Prompt A: Write out the part of the excerpt on the applicant's conduct that runs from "Paragraph 13.1 of" to "other serious conduct.", keeping every word and mark as it stands.
Prompt B: For each statement below, say yes or no to whether the excerpt on the applicant's conduct supports it, and quote the words that decide it. (i) The applicant appeared before the Courts on 15 occasions between July 2006 and May 2018. (ii) The applicant's pattern of serious offending began at the age of 15 years. (iii) At the Tribunal hearing, the applicant was shown police fact sheets.

Page excerpt:
▼
Paragraph 13.1 of Direction No. 79 outlines the Government’s commitment to protecting the Australian community from harm by non-citizens and requires that I consider:
(a)the nature and seriousness of the applicant’s conduct to date; and
(b)the risk to the Australian community should the applicant commit further offences or engage in other serious conduct.
The nature and seriousness of the applicant’s conduct to date
The applicant’s criminal record shows he appeared before the Courts (adult and children’s) on 15 occasions from July 2006 to May 2018. His record demonstrates a pattern of serious offending from the age of 17 years; he has repeated convictions of “common assault (domestic violence)” and “contravene apprehended violence order (domestic)”. He also has convictions for the violent offences of “wield knife in a public place”, “affray” and “stalk/intimidate intend fear physical etc harm”.
Police reports for the applicant’s convictions describe his involvement in altercations with people when intoxicated. At the Tribunal hearing, the applicant was shown police fact sheets that described incidents of violent, frightening and intimidating behaviour by the applicant towards family members, as well as strangers, after he had consumed alcohol.
▲
Data entries
▼
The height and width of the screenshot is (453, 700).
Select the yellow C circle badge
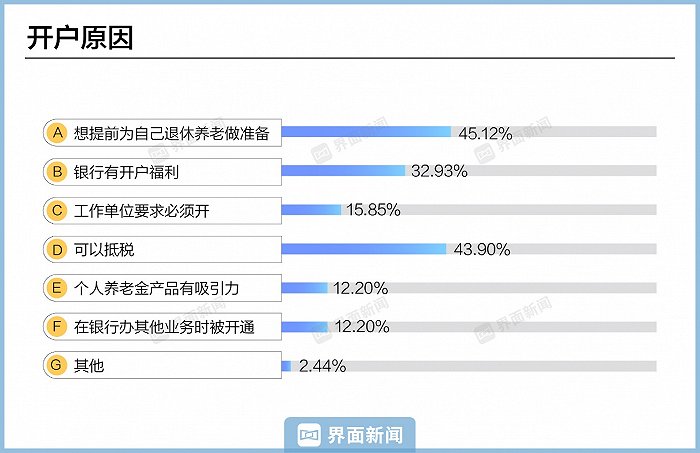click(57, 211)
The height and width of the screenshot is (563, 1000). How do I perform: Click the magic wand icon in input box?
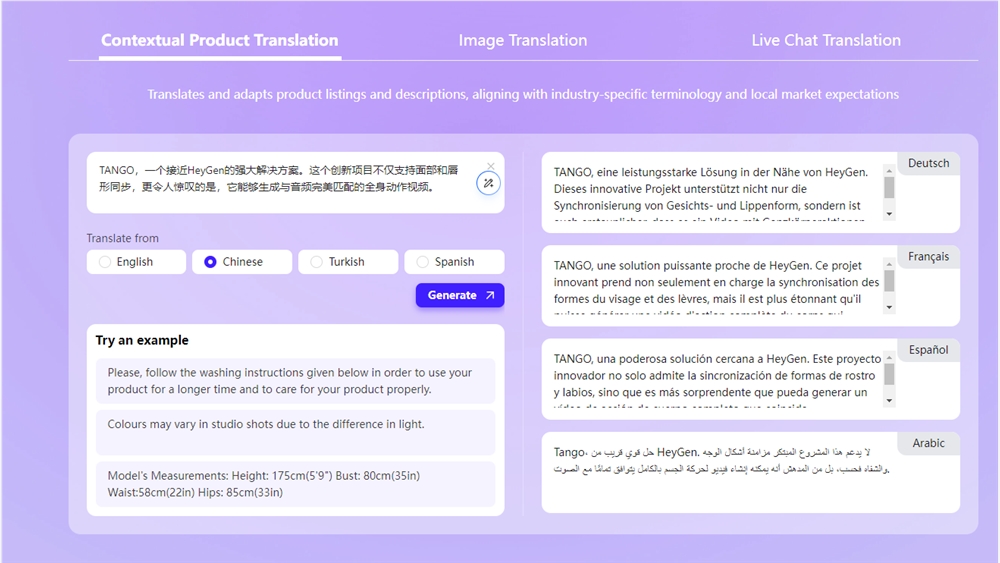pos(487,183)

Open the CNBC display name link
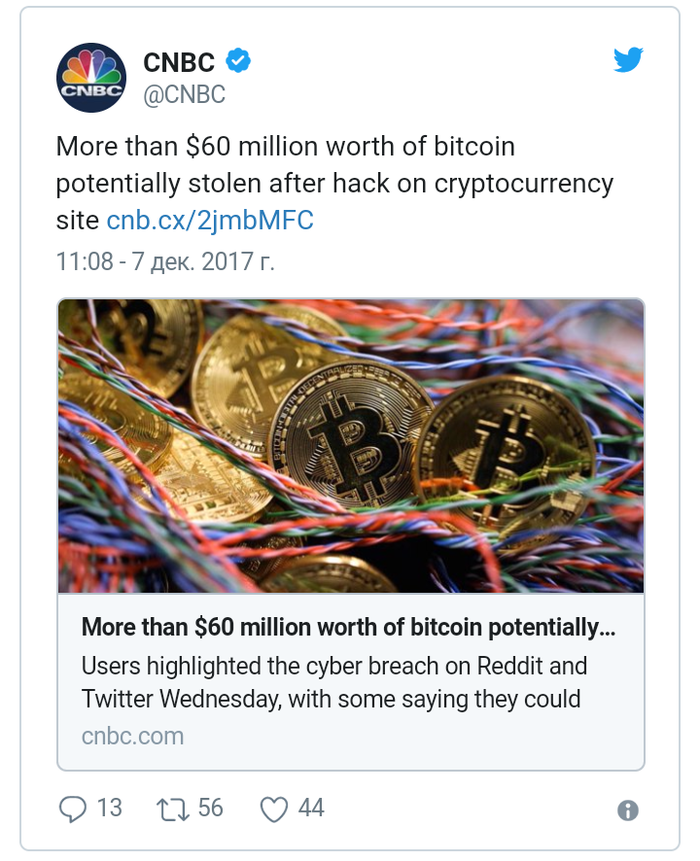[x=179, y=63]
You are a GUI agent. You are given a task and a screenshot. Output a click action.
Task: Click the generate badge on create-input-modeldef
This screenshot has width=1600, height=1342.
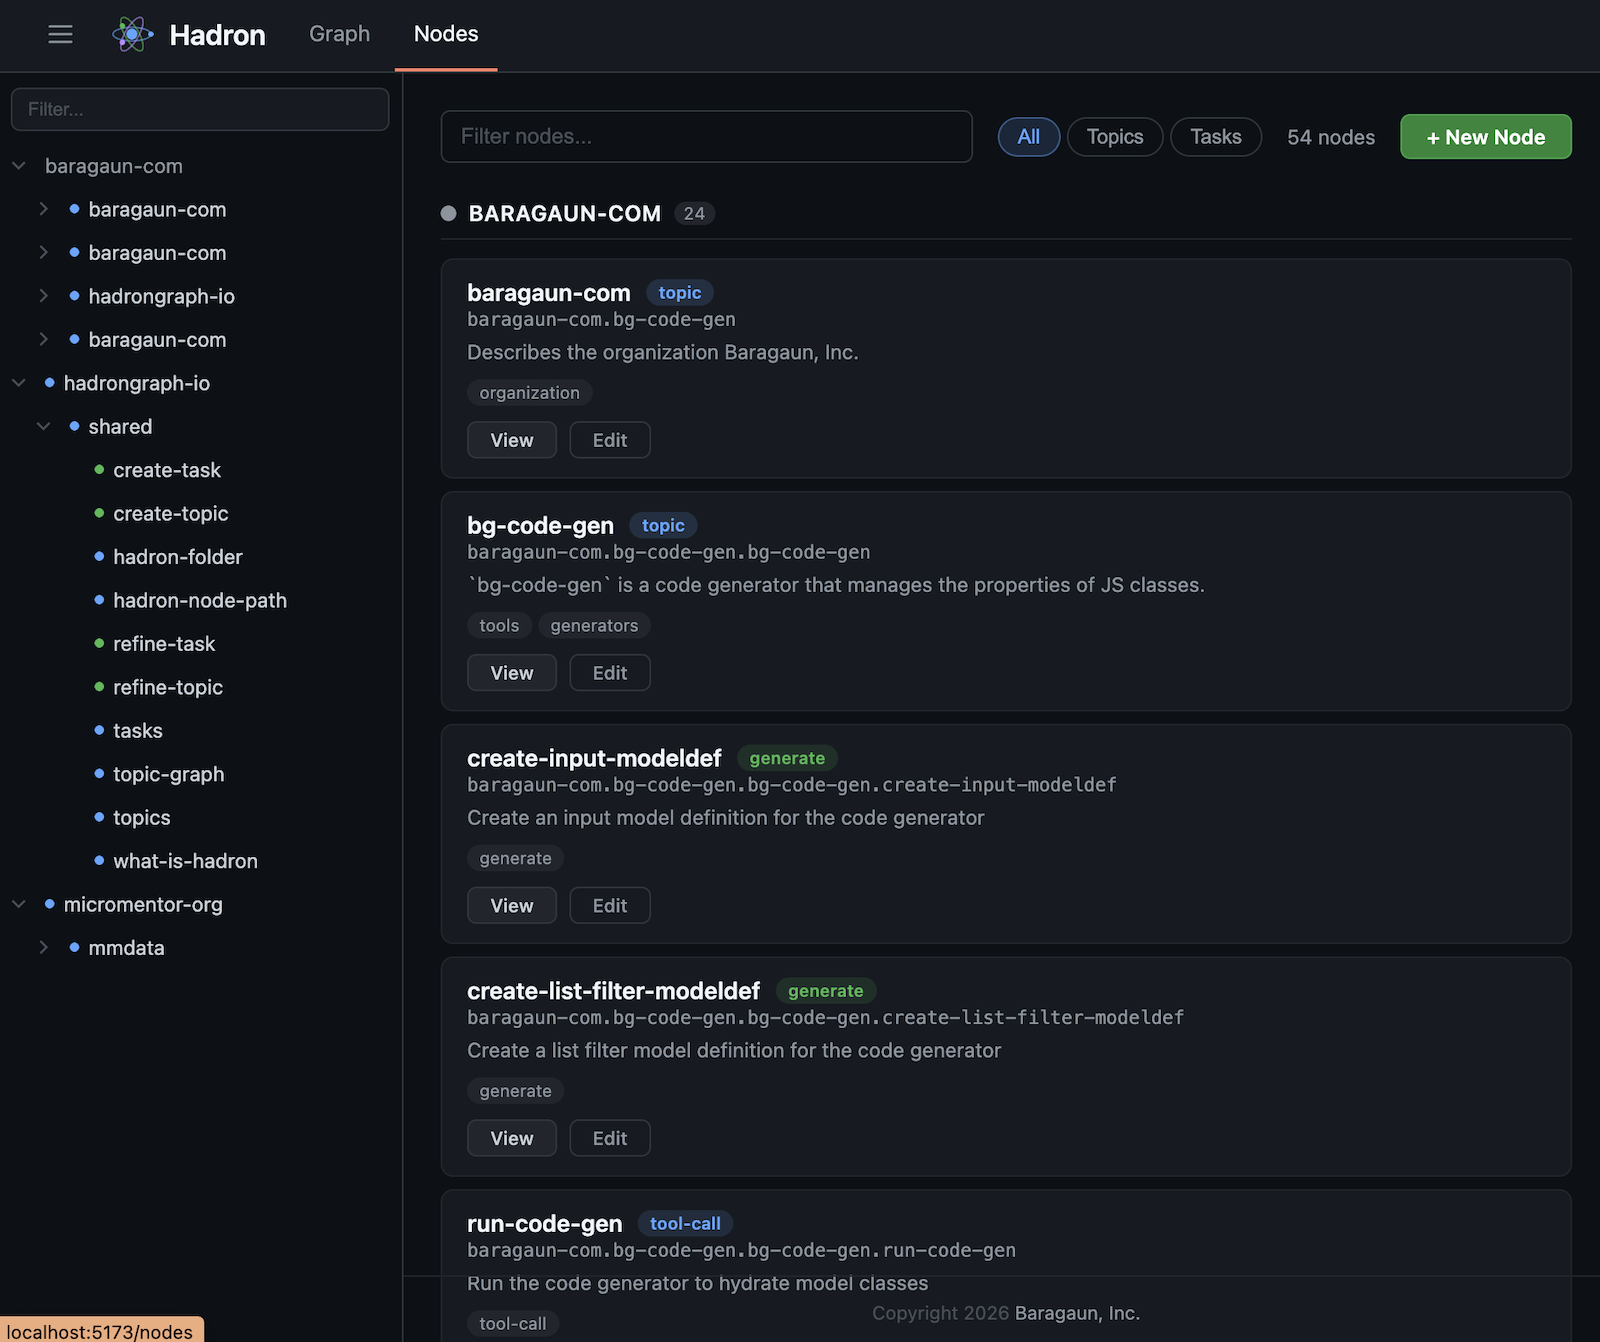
▲
Response area A:
Paragraph 13.1 of Direction No. 79 outlines the Government’s commitment to protecting the Australian community from harm by non-citizens and requires that I consider:
(a)the nature and seriousness of the applicant’s conduct to date; and
(b)the risk to the Australian community should the applicant commit further offences or engage in other serious conduct.

Response area B:
(i) Yes: "he appeared before the Courts (adult and children’s) on 15 occasions from July 2006 to May 2018"
(ii) No: "a pattern of serious offending from the age of 17 years"
(iii) Yes: "At the Tribunal hearing, the applicant was shown police fact sheets"